[Entries on target coordinates]
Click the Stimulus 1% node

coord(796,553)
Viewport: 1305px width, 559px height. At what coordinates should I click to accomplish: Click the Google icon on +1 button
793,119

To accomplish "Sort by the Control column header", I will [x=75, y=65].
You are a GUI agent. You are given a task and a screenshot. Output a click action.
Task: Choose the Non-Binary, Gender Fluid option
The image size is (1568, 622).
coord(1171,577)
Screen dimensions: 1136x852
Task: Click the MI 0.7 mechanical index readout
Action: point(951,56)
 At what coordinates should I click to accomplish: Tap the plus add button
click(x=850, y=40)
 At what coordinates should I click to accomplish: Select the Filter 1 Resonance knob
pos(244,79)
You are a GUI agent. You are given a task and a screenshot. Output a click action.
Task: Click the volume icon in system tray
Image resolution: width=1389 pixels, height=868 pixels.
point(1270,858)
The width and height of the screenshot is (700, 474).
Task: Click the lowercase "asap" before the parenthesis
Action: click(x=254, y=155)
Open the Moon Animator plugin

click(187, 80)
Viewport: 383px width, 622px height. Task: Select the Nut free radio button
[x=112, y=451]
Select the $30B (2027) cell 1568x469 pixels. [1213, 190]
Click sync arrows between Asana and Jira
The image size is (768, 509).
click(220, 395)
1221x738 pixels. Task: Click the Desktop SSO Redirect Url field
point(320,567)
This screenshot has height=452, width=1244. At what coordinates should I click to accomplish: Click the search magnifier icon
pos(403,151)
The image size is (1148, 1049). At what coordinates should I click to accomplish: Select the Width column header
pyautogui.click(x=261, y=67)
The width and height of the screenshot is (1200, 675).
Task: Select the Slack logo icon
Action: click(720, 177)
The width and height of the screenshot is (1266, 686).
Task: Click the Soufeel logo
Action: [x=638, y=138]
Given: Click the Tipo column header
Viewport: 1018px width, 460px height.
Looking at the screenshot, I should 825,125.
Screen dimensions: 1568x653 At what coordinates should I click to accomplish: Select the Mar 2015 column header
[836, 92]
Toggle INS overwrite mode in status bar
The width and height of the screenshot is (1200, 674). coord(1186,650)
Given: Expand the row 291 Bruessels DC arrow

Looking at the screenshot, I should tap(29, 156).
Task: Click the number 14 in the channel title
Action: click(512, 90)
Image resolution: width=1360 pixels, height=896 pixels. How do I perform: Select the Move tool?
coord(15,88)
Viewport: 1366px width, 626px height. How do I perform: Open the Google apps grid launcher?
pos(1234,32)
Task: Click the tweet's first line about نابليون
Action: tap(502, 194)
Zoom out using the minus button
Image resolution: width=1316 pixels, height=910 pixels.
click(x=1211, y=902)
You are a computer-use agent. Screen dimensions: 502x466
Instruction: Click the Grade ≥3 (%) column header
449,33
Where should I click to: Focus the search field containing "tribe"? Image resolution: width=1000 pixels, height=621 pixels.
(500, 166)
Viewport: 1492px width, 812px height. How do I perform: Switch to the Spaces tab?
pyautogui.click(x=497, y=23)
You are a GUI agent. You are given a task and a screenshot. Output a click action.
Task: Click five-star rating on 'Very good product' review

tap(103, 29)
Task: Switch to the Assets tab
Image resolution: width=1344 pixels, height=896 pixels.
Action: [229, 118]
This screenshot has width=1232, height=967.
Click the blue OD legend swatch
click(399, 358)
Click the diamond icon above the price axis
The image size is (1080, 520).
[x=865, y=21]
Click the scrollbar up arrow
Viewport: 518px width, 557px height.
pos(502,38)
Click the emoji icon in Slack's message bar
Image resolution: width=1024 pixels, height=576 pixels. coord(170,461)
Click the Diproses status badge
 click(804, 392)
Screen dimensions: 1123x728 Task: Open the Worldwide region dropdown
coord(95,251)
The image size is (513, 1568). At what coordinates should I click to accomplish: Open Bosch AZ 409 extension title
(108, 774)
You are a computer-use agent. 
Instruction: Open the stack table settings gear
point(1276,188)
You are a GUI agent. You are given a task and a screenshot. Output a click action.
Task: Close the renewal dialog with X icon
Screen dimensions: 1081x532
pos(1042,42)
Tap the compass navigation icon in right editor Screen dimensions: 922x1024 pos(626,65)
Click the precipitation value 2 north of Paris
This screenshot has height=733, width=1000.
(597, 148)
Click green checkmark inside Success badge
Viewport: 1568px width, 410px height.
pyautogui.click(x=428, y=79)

To be done: Copy the records above line for line, with no changes to any of them.

Output for this exercise:
Click the Stimulus 1% node

coord(796,553)
Viewport: 1305px width, 559px height. At what coordinates should I click to accomplish: Click the Google icon on +1 button
793,119

To accomplish "Sort by the Control column header", I will [x=75, y=65].
You are a GUI agent. You are given a task and a screenshot. Output a click action.
Task: Choose the Non-Binary, Gender Fluid option
The image size is (1568, 622).
coord(1171,577)
Screen dimensions: 1136x852
Task: Click the MI 0.7 mechanical index readout
Action: point(951,56)
 At what coordinates should I click to accomplish: Tap the plus add button
click(x=850, y=40)
 At what coordinates should I click to accomplish: Select the Filter 1 Resonance knob
pos(244,79)
You are a GUI agent. You are given a task and a screenshot. Output a click action.
Task: Click the volume icon in system tray
Image resolution: width=1389 pixels, height=868 pixels.
point(1270,858)
The width and height of the screenshot is (700, 474).
Task: Click the lowercase "asap" before the parenthesis
Action: click(x=254, y=155)
Open the Moon Animator plugin

click(187, 80)
Viewport: 383px width, 622px height. Task: Select the Nut free radio button
[x=112, y=451]
Select the $30B (2027) cell 1568x469 pixels. [1213, 190]
Click sync arrows between Asana and Jira
The image size is (768, 509).
click(220, 395)
1221x738 pixels. Task: Click the Desktop SSO Redirect Url field
point(320,567)
This screenshot has height=452, width=1244. At what coordinates should I click to accomplish: Click the search magnifier icon
pos(403,151)
The image size is (1148, 1049). At what coordinates should I click to accomplish: Select the Width column header
pyautogui.click(x=261, y=67)
The width and height of the screenshot is (1200, 675).
Task: Select the Slack logo icon
Action: click(720, 177)
The width and height of the screenshot is (1266, 686).
Task: Click the Soufeel logo
Action: [x=638, y=138]
Given: Click the Tipo column header
Viewport: 1018px width, 460px height.
Looking at the screenshot, I should 825,125.
Screen dimensions: 1568x653 At what coordinates should I click to accomplish: Select the Mar 2015 column header
[836, 92]
Toggle INS overwrite mode in status bar
The width and height of the screenshot is (1200, 674). coord(1186,650)
Given: Expand the row 291 Bruessels DC arrow

Looking at the screenshot, I should tap(29, 156).
Task: Click the number 14 in the channel title
Action: click(512, 90)
Image resolution: width=1360 pixels, height=896 pixels. How do I perform: Select the Move tool?
coord(15,88)
Viewport: 1366px width, 626px height. How do I perform: Open the Google apps grid launcher?
pos(1234,32)
Task: Click the tweet's first line about نابليون
Action: tap(502, 194)
Zoom out using the minus button
Image resolution: width=1316 pixels, height=910 pixels.
click(x=1211, y=902)
You are a computer-use agent. Screen dimensions: 502x466
Instruction: Click the Grade ≥3 (%) column header
449,33
Where should I click to: Focus the search field containing "tribe"? Image resolution: width=1000 pixels, height=621 pixels.
(500, 166)
Viewport: 1492px width, 812px height. How do I perform: Switch to the Spaces tab?
pyautogui.click(x=497, y=23)
You are a GUI agent. You are given a task and a screenshot. Output a click action.
Task: Click five-star rating on 'Very good product' review

tap(103, 29)
Task: Switch to the Assets tab
Image resolution: width=1344 pixels, height=896 pixels.
Action: [229, 118]
This screenshot has width=1232, height=967.
Click the blue OD legend swatch
click(399, 358)
Click the diamond icon above the price axis
The image size is (1080, 520).
[x=865, y=21]
Click the scrollbar up arrow
Viewport: 518px width, 557px height.
pos(502,38)
Click the emoji icon in Slack's message bar
Image resolution: width=1024 pixels, height=576 pixels. coord(170,461)
Click the Diproses status badge
 click(804, 392)
Screen dimensions: 1123x728 Task: Open the Worldwide region dropdown
coord(95,251)
The image size is (513, 1568). At what coordinates should I click to accomplish: Open Bosch AZ 409 extension title
(108, 774)
You are a computer-use agent. 
Instruction: Open the stack table settings gear
point(1276,188)
You are a GUI agent. You are given a task and a screenshot. Output a click action.
Task: Close the renewal dialog with X icon
Screen dimensions: 1081x532
pos(1042,42)
Tap the compass navigation icon in right editor Screen dimensions: 922x1024 pos(626,65)
Click the precipitation value 2 north of Paris
This screenshot has height=733, width=1000.
(597, 148)
Click green checkmark inside Success badge
Viewport: 1568px width, 410px height.
pyautogui.click(x=428, y=79)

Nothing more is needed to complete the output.